IMG_1785 There are the days that begin harried and rushed, the toast lands butter side down and my daughter can't find her homework. Everyone yells and runs and the clock seems to go faster than all of us.

Breathe.

And then there is the weekend. Slow, lazy mornings, small feet hide under blankets for just a little longer, books are brought to bed. The start of the day calls for a celebratory brunch- no reason other than to pause with gratitude. The coffee machine churns out espresso and chai, hot chocolate for the small one. One by one they surface and I am greeted by their messy hair and warm hugs. Everyday they grow. I'm so happy that I somehow wound up here, amongst this kingdom of riches, right in the midst of my kitchen.

I thought I'd share my beloved's favourite brunch recipe. I'll make sure I put him to work in the yard to wear it off!

Smoked salmon and potato cake with greens.

serves 4

4 large desiree potatoes

1 small red onion

handful chopped sage

1 T olive oil

1 T ghee

½ cup greek yogurt

1 T chopped chives

½ lemon

pinch salt + glug olive oil

100g smoked salmon

spinach or rocket leaves to serve

* Grate potatoes and squeeze excess moisture out in a clean muslin cloth.

* Heat a little olive oil in a large pan and cook off onion until soft.

* In a mixing bowl, combine potato, cooked onion, sage and a pinch of salt.

* Heat same pan again, with ½ T ghee and ½ T olive oil.
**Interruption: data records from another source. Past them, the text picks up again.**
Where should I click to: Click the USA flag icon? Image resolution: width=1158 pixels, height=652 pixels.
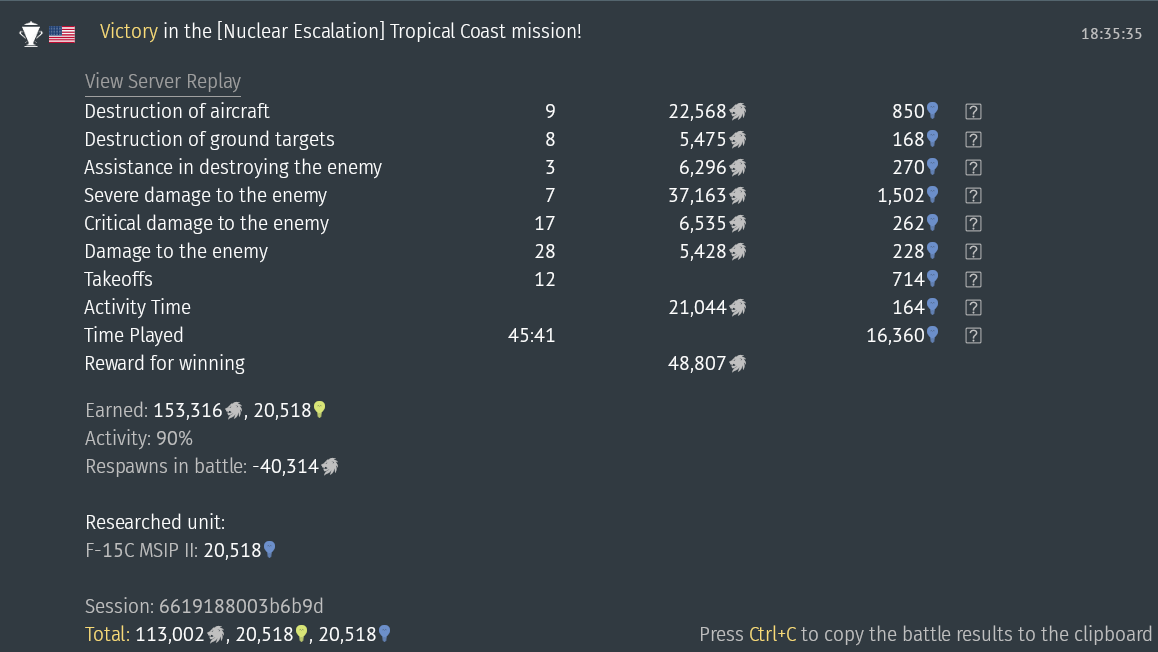(62, 34)

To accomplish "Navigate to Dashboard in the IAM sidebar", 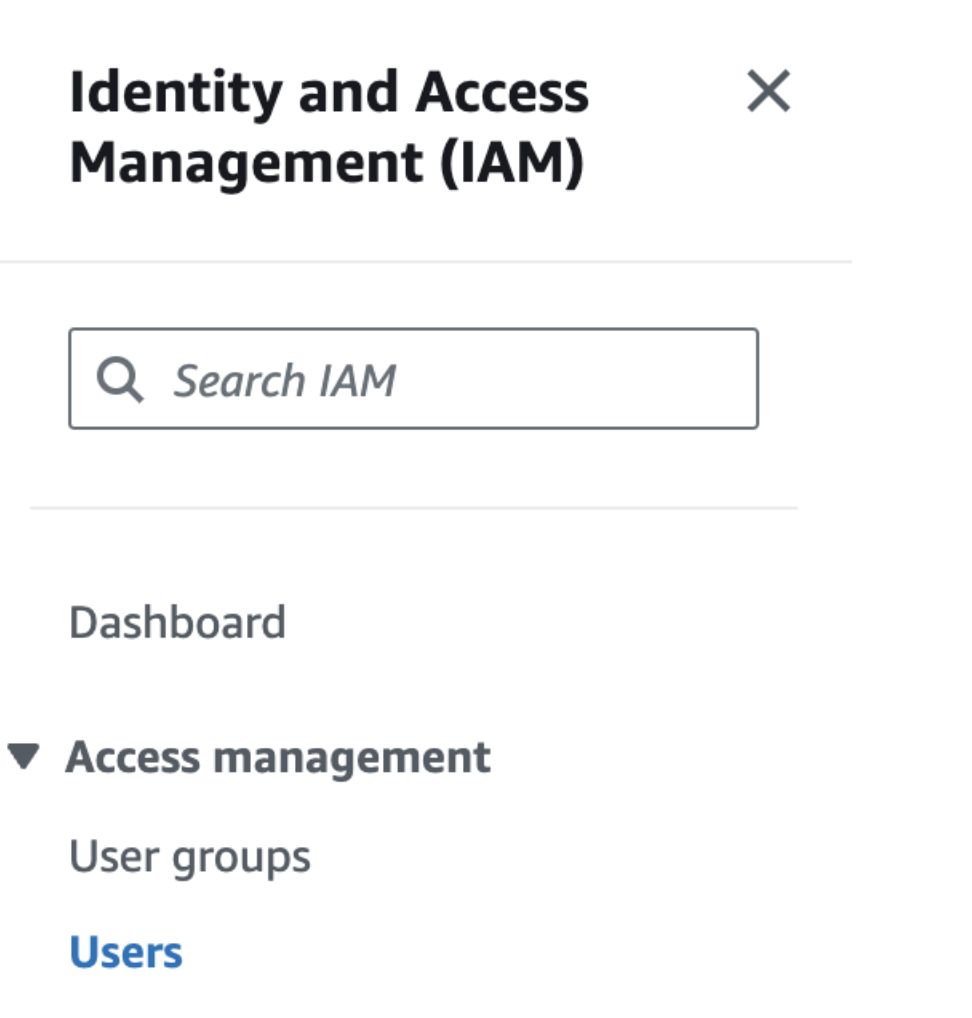I will 177,623.
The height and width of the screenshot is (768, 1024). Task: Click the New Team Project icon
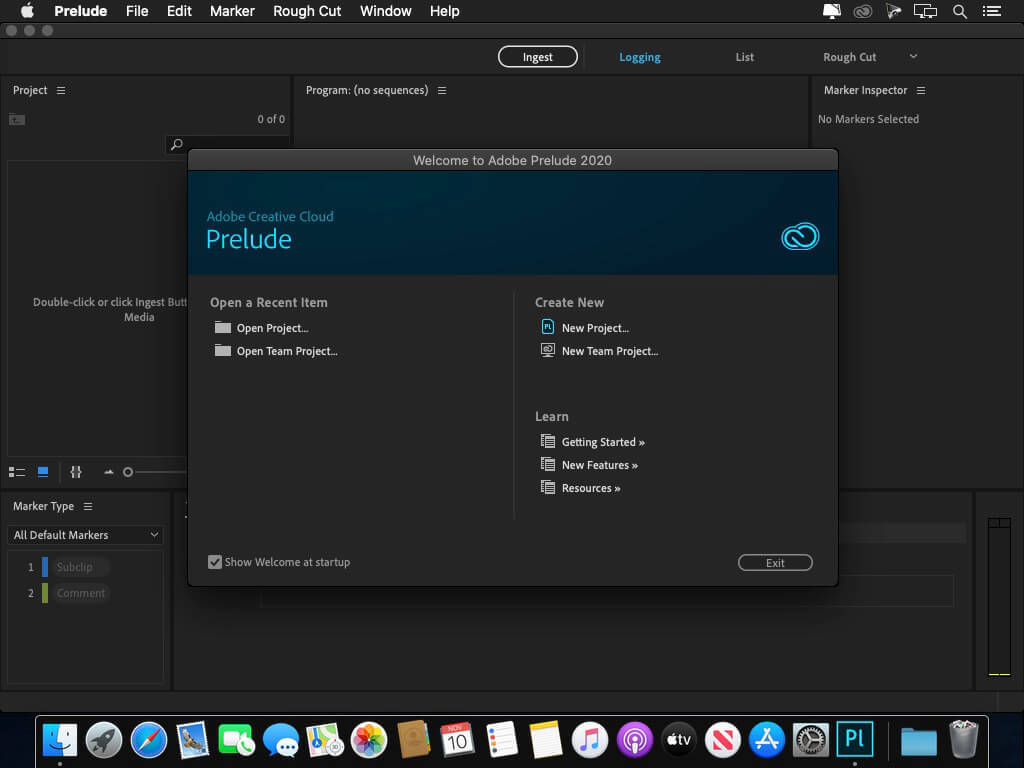(x=547, y=350)
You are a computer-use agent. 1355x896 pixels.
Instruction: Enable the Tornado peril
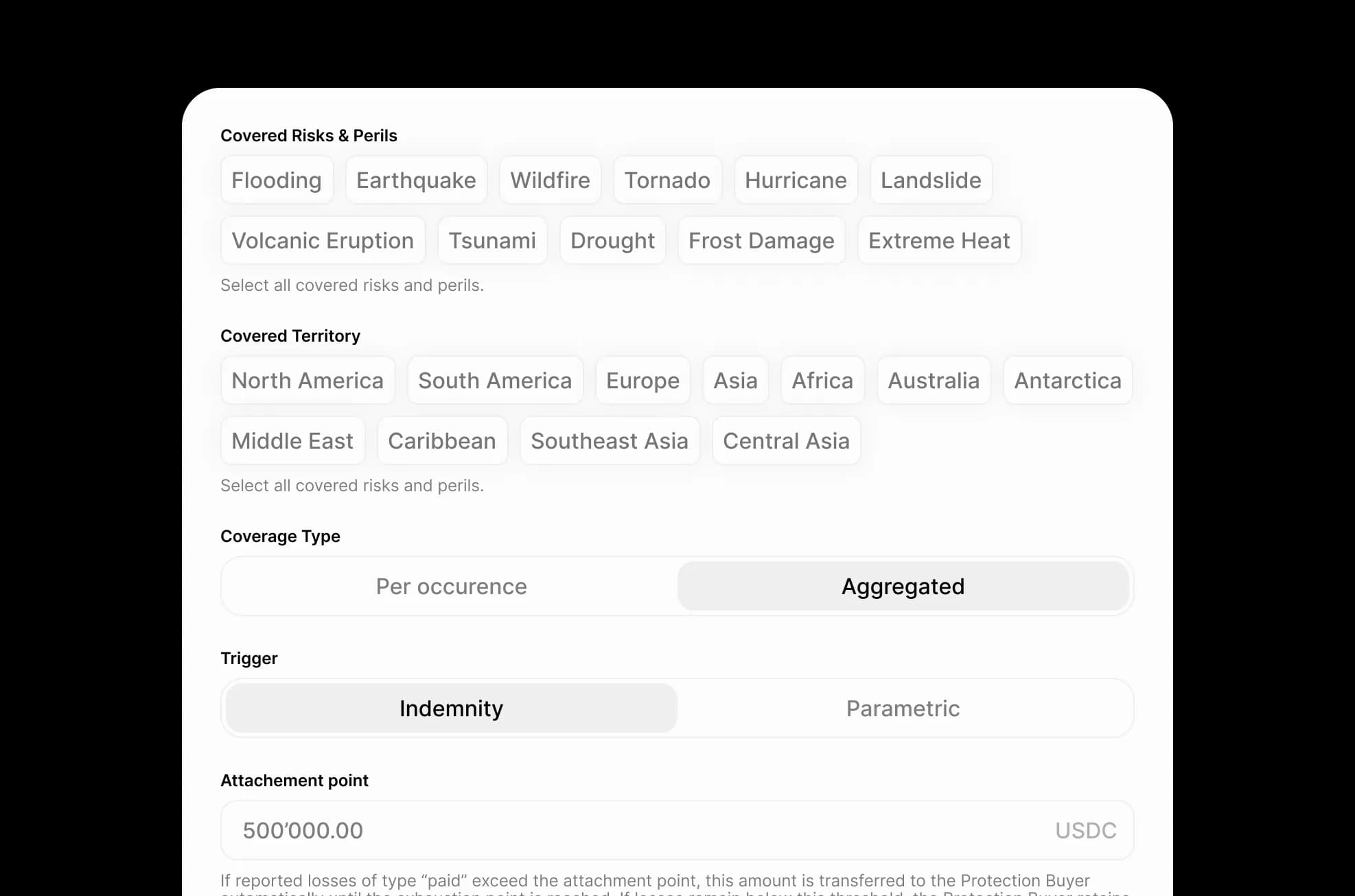[x=667, y=180]
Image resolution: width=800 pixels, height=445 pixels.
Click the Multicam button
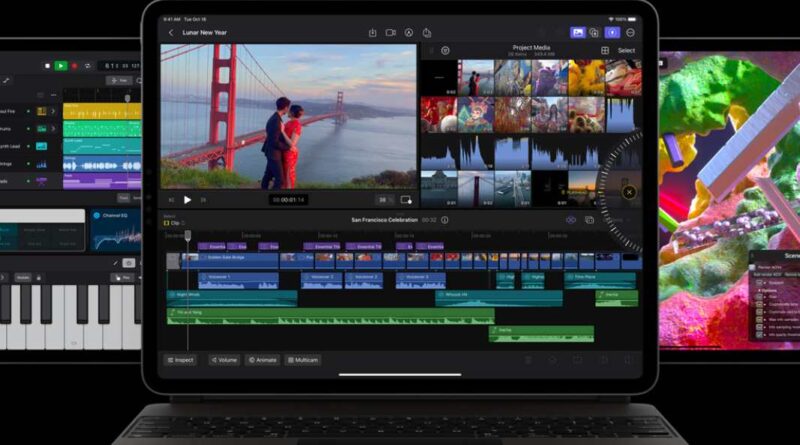(303, 360)
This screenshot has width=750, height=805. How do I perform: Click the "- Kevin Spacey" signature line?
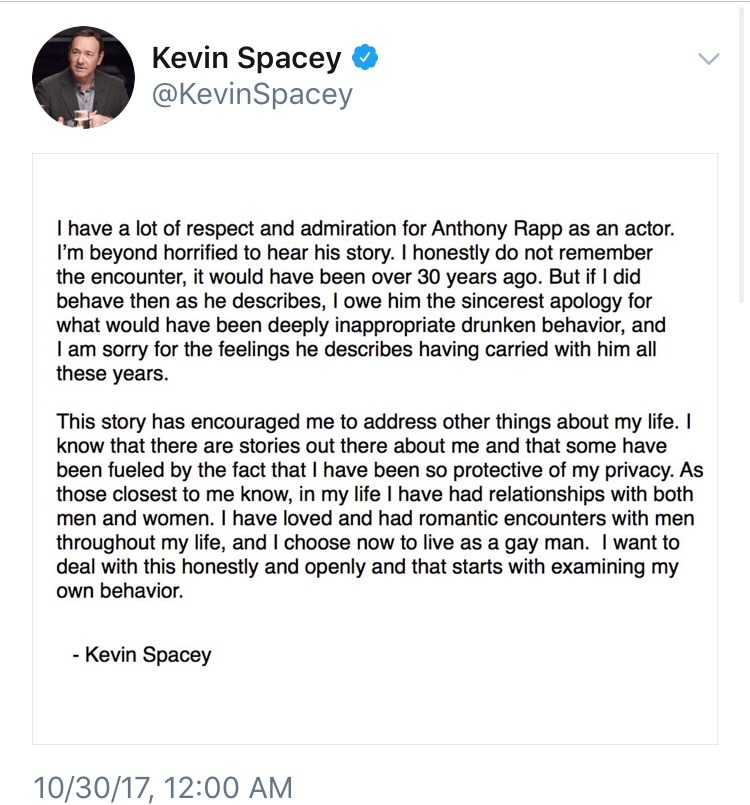(142, 656)
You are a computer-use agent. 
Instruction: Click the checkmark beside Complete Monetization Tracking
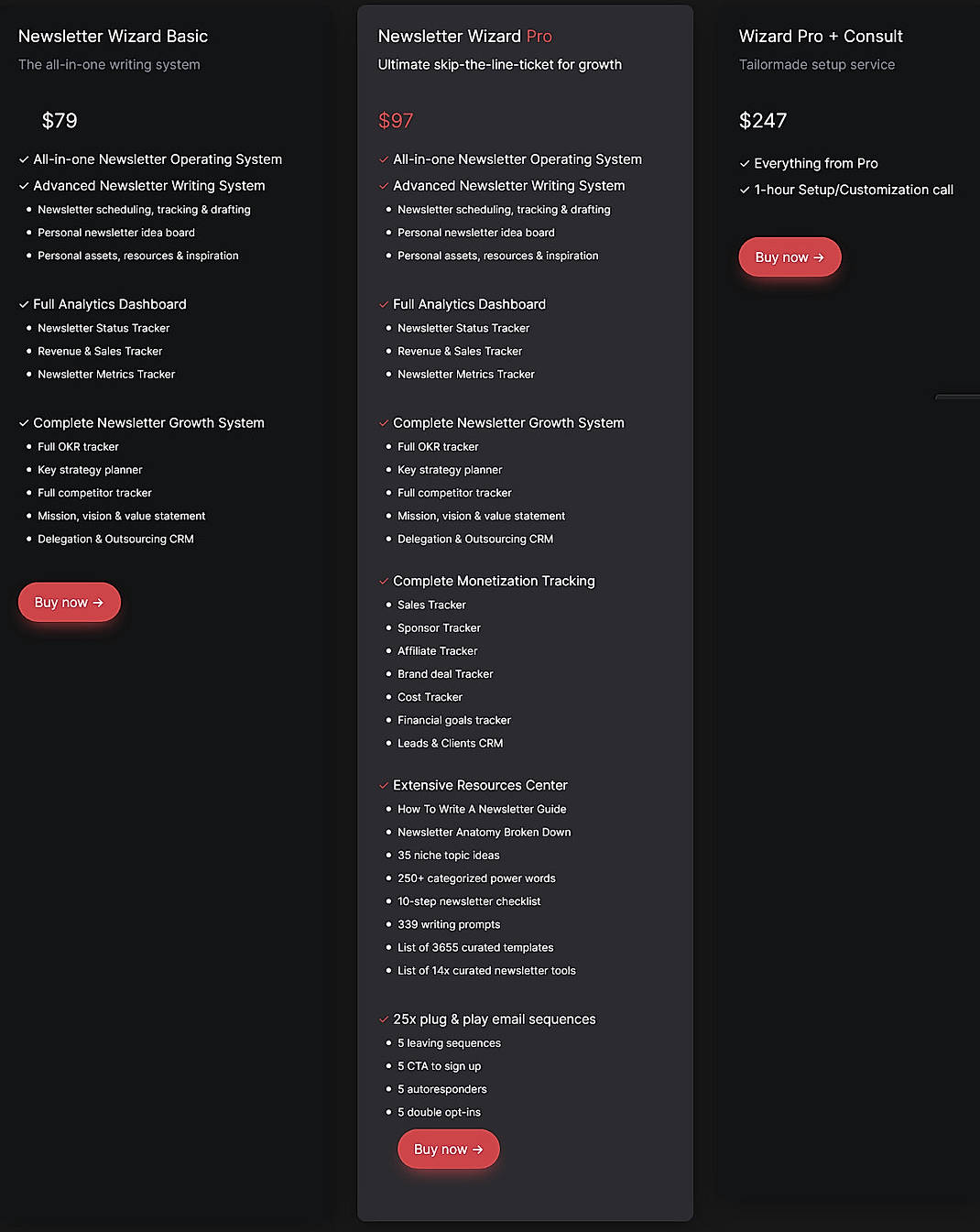tap(383, 581)
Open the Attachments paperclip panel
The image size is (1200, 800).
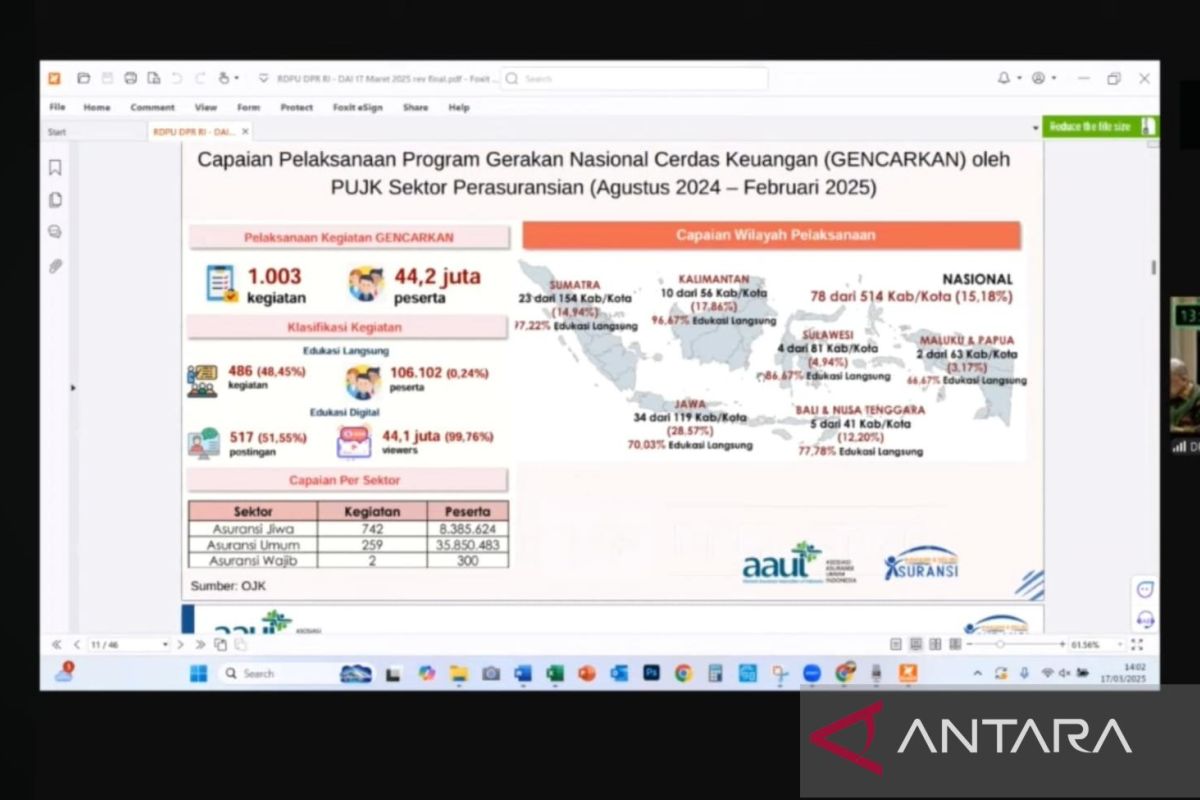pos(55,265)
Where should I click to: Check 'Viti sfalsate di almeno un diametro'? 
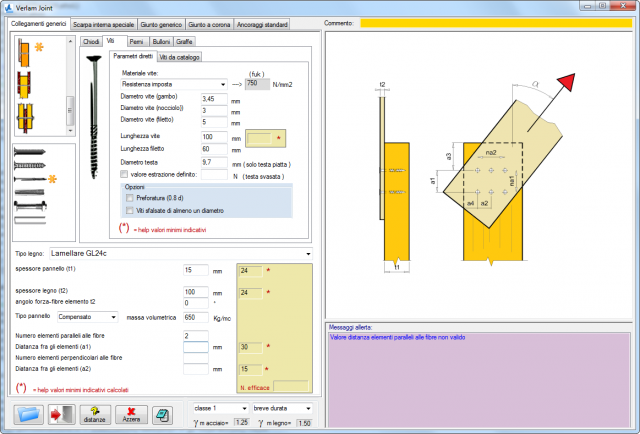click(130, 210)
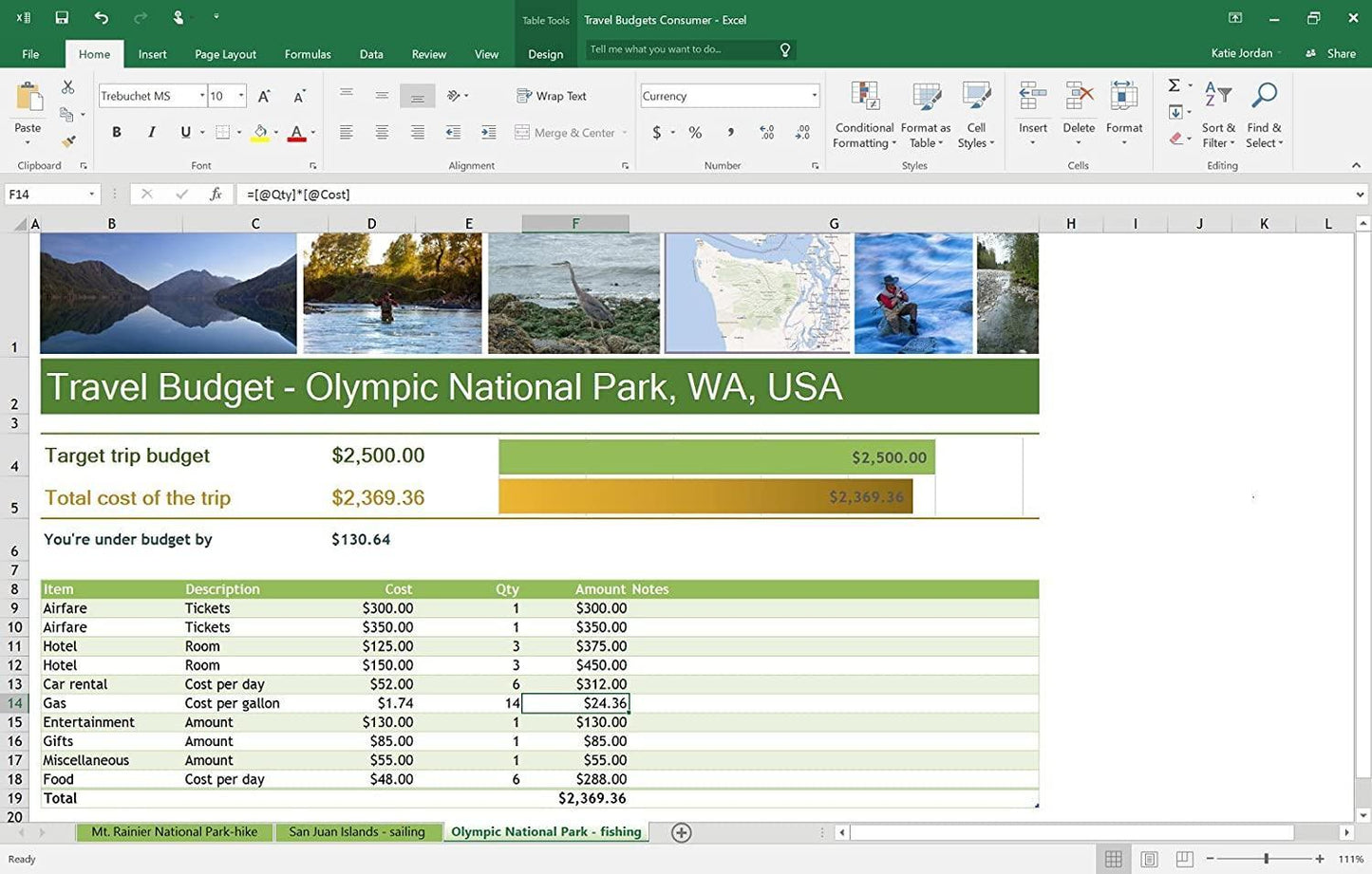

When pan is hot, add potato mix and flatten down evenly with a spatula.

* cook over low heat for 8 minutes then flip the whole thing out onto a board (be careful). Put the other half of the ghee and olive oil into pan and cook the other side by sliding cake carefully back into pan. Cook for another 8 mins.

* Mix yogurt, lemon juice, pinch salt and glug of olive oil in a small bowl.

* Arrange spinach leaves on a plate. Flip cake out onto a large board and cut into 8 wedges. Serve two per plate over greens, divide salmon between 4 and top with sauce.

* Serve and send all men out into the yard for a good mornings toil. :)

 

 

Breakfast pizza

 The day began well. A slow breakfast, an indulgencusually reserved for weekends, provided sustenance for a quiet day in the studio.
The recent passing of my ancient stereo made birdsong my morning music. The intervals of silence seemed almost foreign to my mama ears. So accustomed to children's squabbles and peels of laughter. A chance to catch my breath.
The gallery has all the paintings they need so I have no plans for new work. This day is just for play, to try new things. A chance to grow. My inspiration stirs watching the kids in the morning. They roll out of bed like cats and find a patch of sun to warm themselves. All tumbles of peachy skin tired eyes. A joy to behold and a nightmare to get moving for school!
This might ignite a beginning but who knows where it will end up. We rarely write our own stories although we find our way. Long forgotten images accompany me. An old friend from school runs to catch the train, her red hair like fire in the breeze. Who knew she would wind up here twenty five years later? I quietly wonder where she is these days.
I'm not sure if it's the beginning of anything, I rarely am convinced. I'll live with it for a while and see, decide whether it needs to continue or go altogether. Life is like that I guess...

A Serious Tuesday Breakfast.

I took a ball of pizza dough from the freezer and it took no time to defrost in a warm spot. Whenever I make pizza I always make extra and freeze individual portions. Turned the bbq on high and put a pizza stone on the grill. I topped the dough with homemade chilli sauce and threw it on the stone while I fried a freshly laid egg. A lick of olive oil, some persian feta and parsley and I'm looking for a place in the sun. Happy days.